As of this afternoon, that’s actually what happened to my fiancee. According to the Customer Service Representative we spoke with, it’s been happening to other people today as well.

Here’s what happened: We’ve been doing our taxes all day and Lady Fly&Dine had to check her Year-End Statement on one of her Chase cards. She used the same credentials she always uses but instead of landing in her account, she wound up in the account of a guy from New Jersey. We could see his credit cards, his login details, his addresses, his phone numbers, and every other piece of sensitive information that’s lurking in your online bank account. Sorry, Lev, but you might want to call Chase if you recognize this account…

We immediately called Chase to alert them of the problem and the Customer Service Rep didn’t even seem that concerned.
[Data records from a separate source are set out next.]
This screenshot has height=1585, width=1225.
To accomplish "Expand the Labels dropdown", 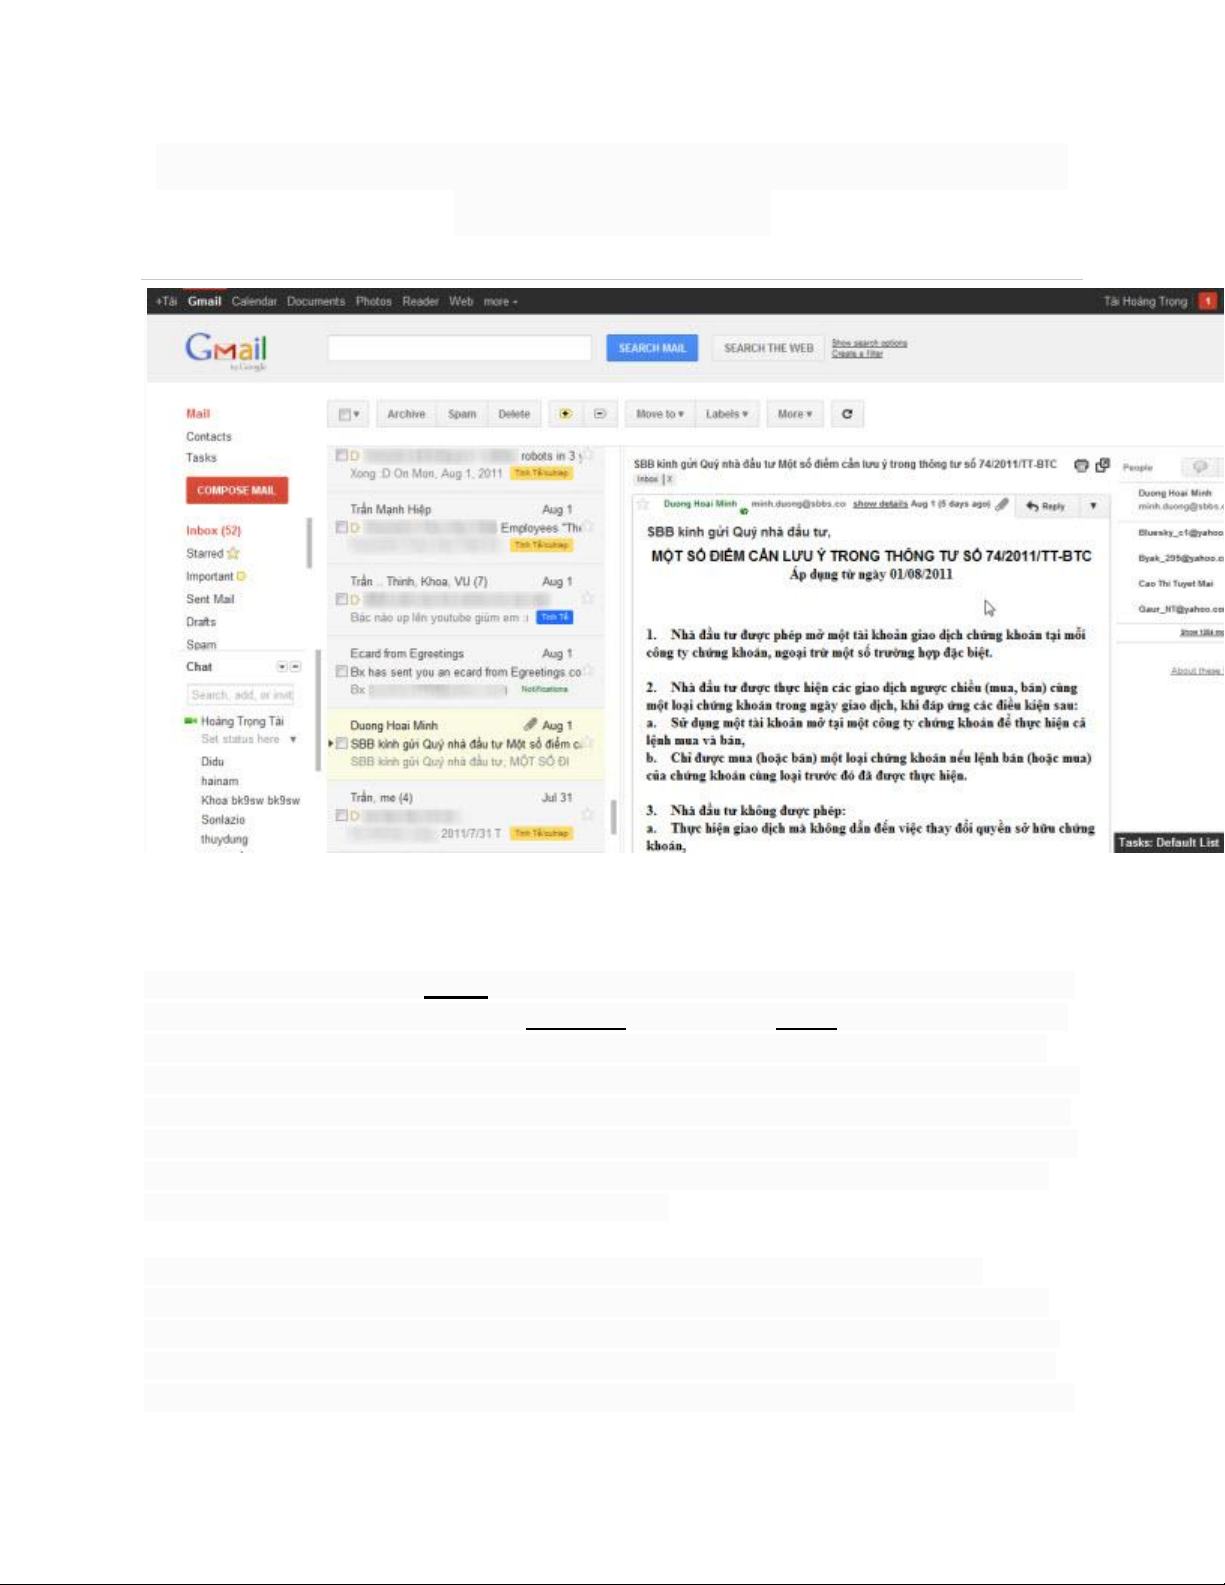I will [x=727, y=414].
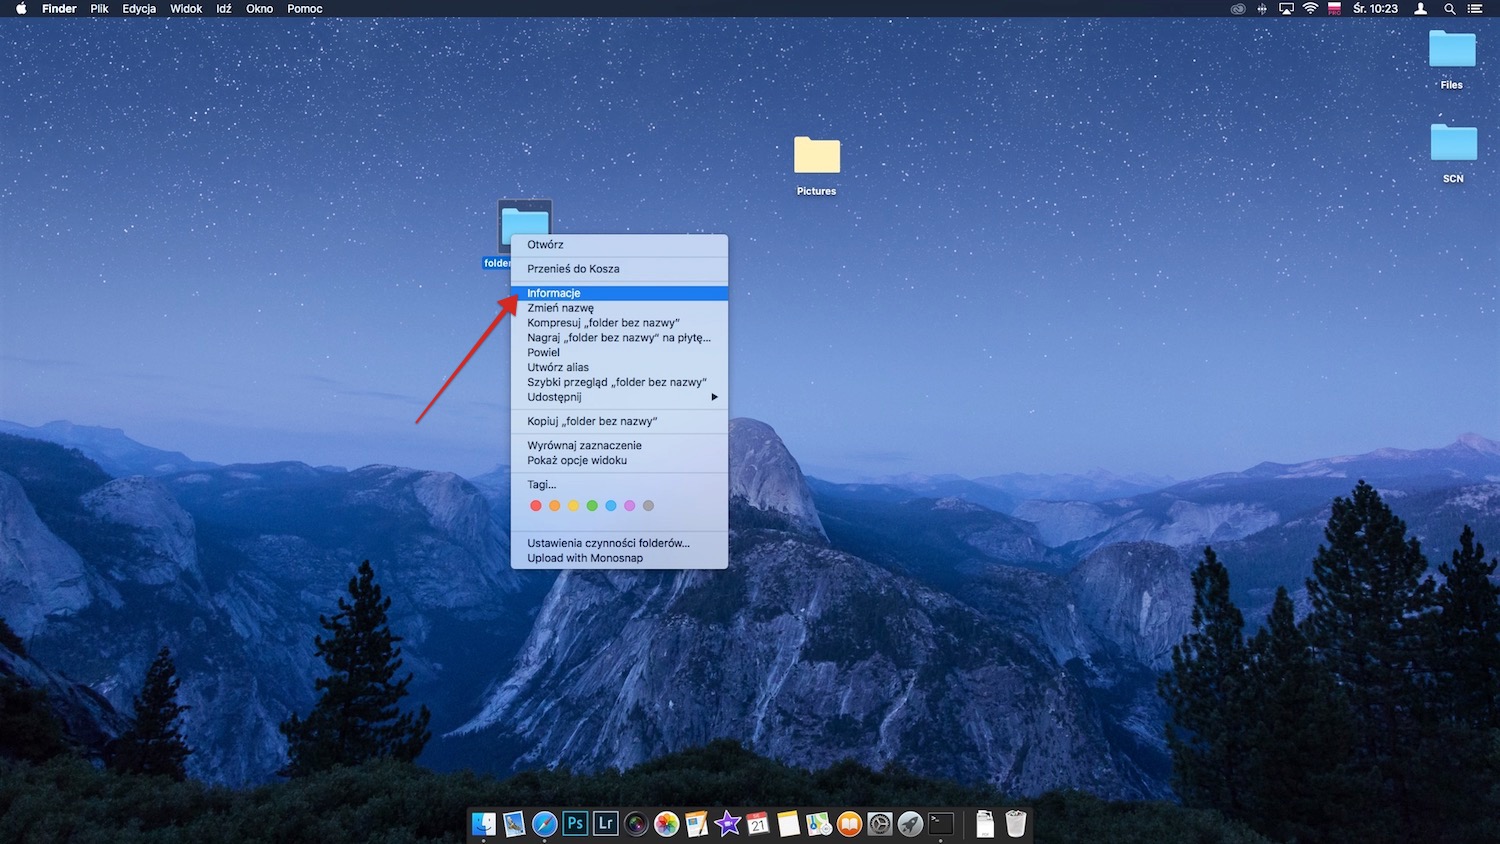Screen dimensions: 1500x844
Task: Launch Terminal from the dock
Action: pos(940,823)
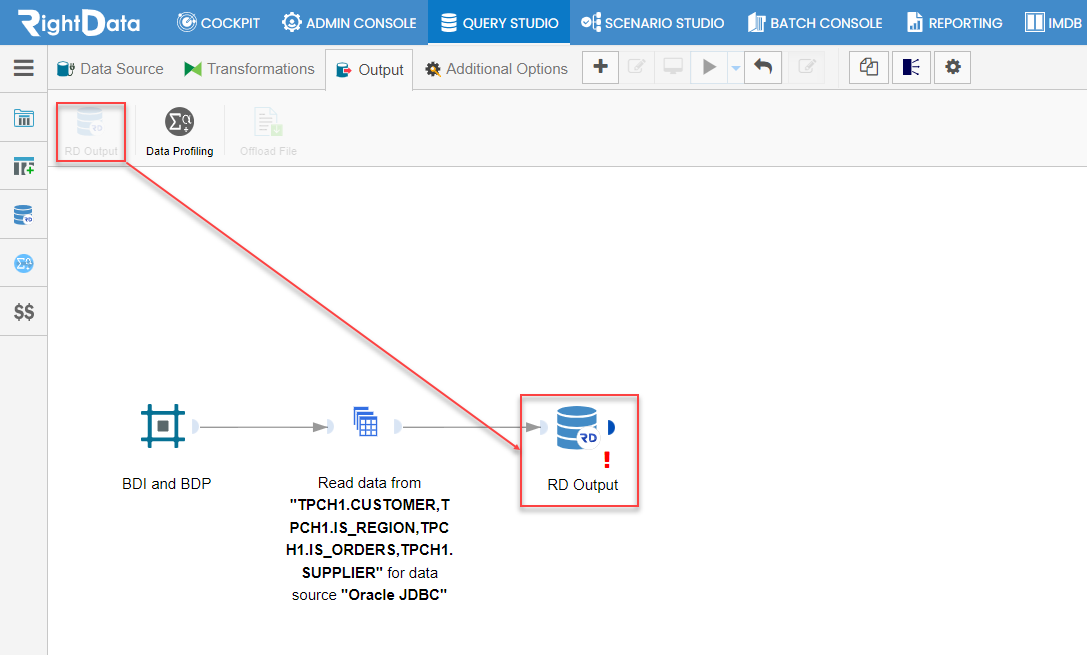1087x655 pixels.
Task: Run the query using the play icon
Action: [708, 67]

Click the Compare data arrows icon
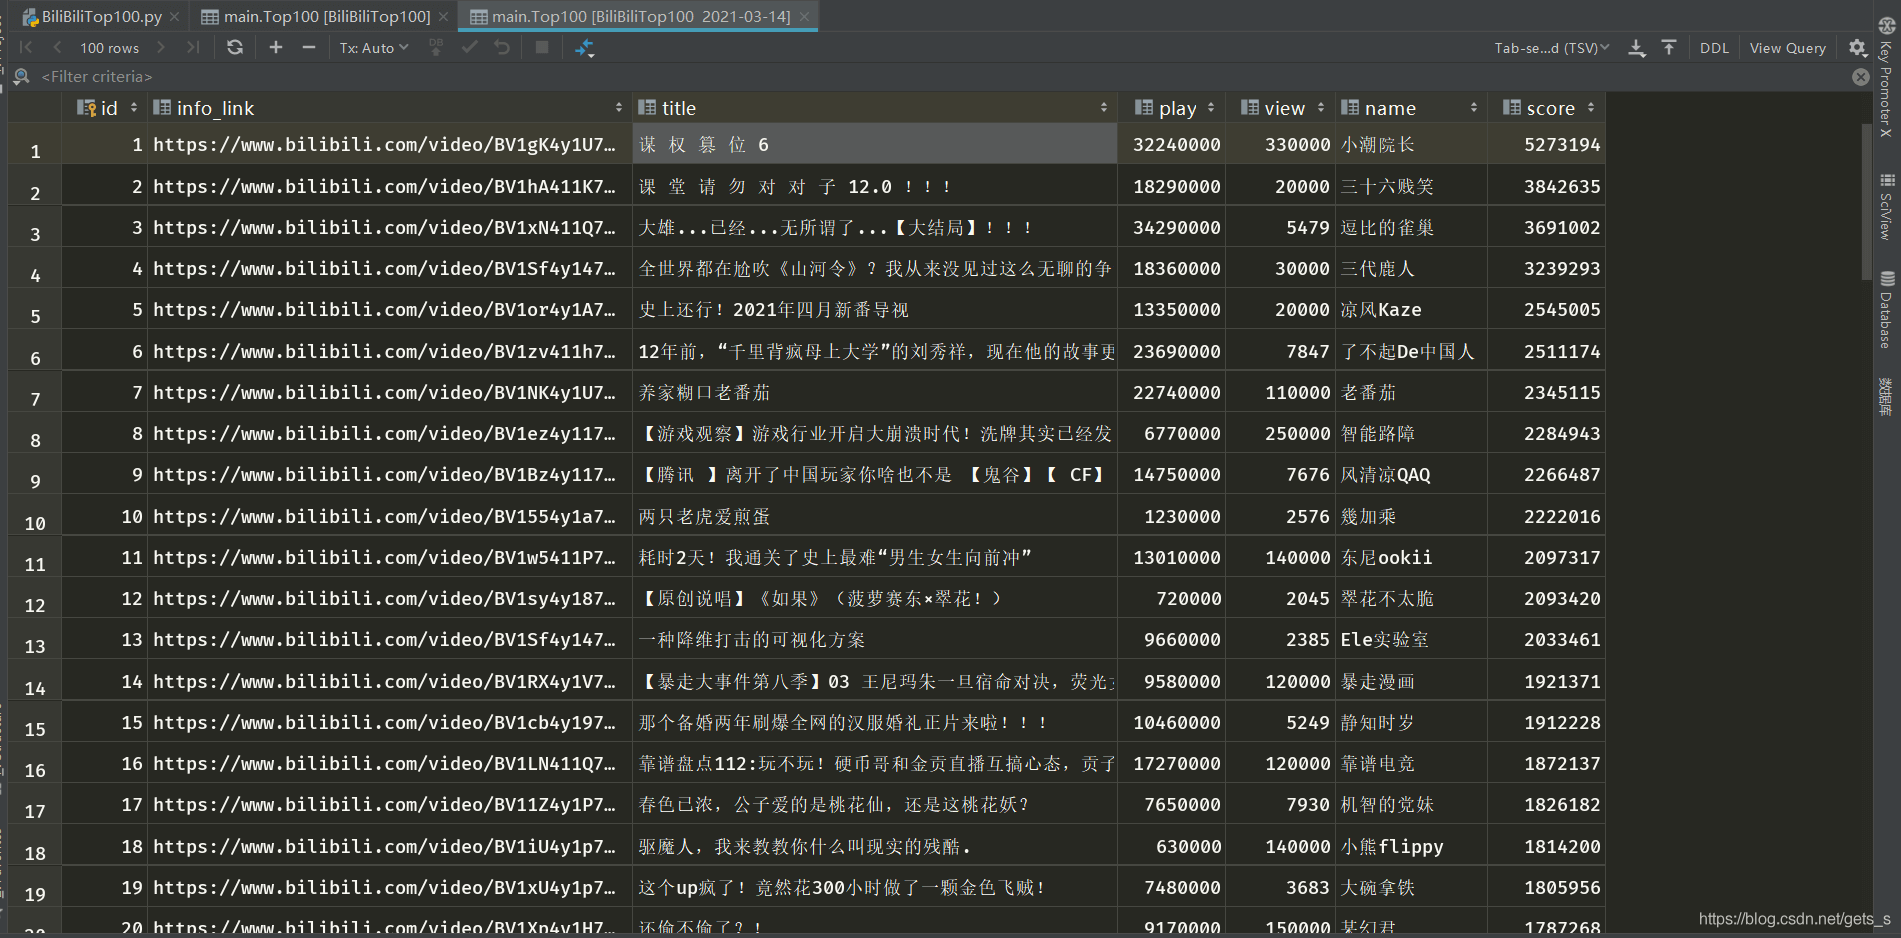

In fact, he said that other people had been calling in with this issue today, too, and jokingly speculated that “someone was going to have a bad night.” Luckily for our friend Lev (or unluckily as the case may be), he only has two credit card accounts and they both have balances to be paid. If he — or anyone else — had checking or savings accounts, though, whomever got access to the account could simply transfer it out using Quickpay and then *poof!* the cash would be gone forever. What a nightmare.

Hopefully Chase recognizes how absolutely serious this problem is for them and their customers. I imagine it’s one of the biggest worries that bankers had when online banking began. If our money isn’t safe in our online accounts, we’re going to all have to start thinking about a better way to store our savings. Bitcoin? Gold bars? Is a new banking future on the horizon? All I know is that I hope Chase fixes this FAST.



  1. As long as the law allows it, when given the choice between protecting the public versus increasing their bottom line, banks will continue to choose the latter.
    Last year Synchronicity Bank instantly issued credit cards on line in my name to a bad guy who used my stolen identity. Included in the credit application was my home phone number. Had Synchronicity called me before issuing cards; the bad actor would have been stopped dead in his tracks.
    A few weeks after the cards were issued an out-of-state merchant suspecting credit card fraud googled me. Unfortunately for the bad actor I’m the only person on the planet with my name. The merchant found my phone number in less than two minutes. Because he was responsible enough to call me I learned that Synchronicity Bank had issued bogus credit cards bearing my name and they were being used to make fraudulent transactions all up and down the Eastern Seaboard.
    Until we have laws to stop them, banks will continue to operate at the speed of light, putting profits ahead of protecting the public, and leaving us to clean up the mess.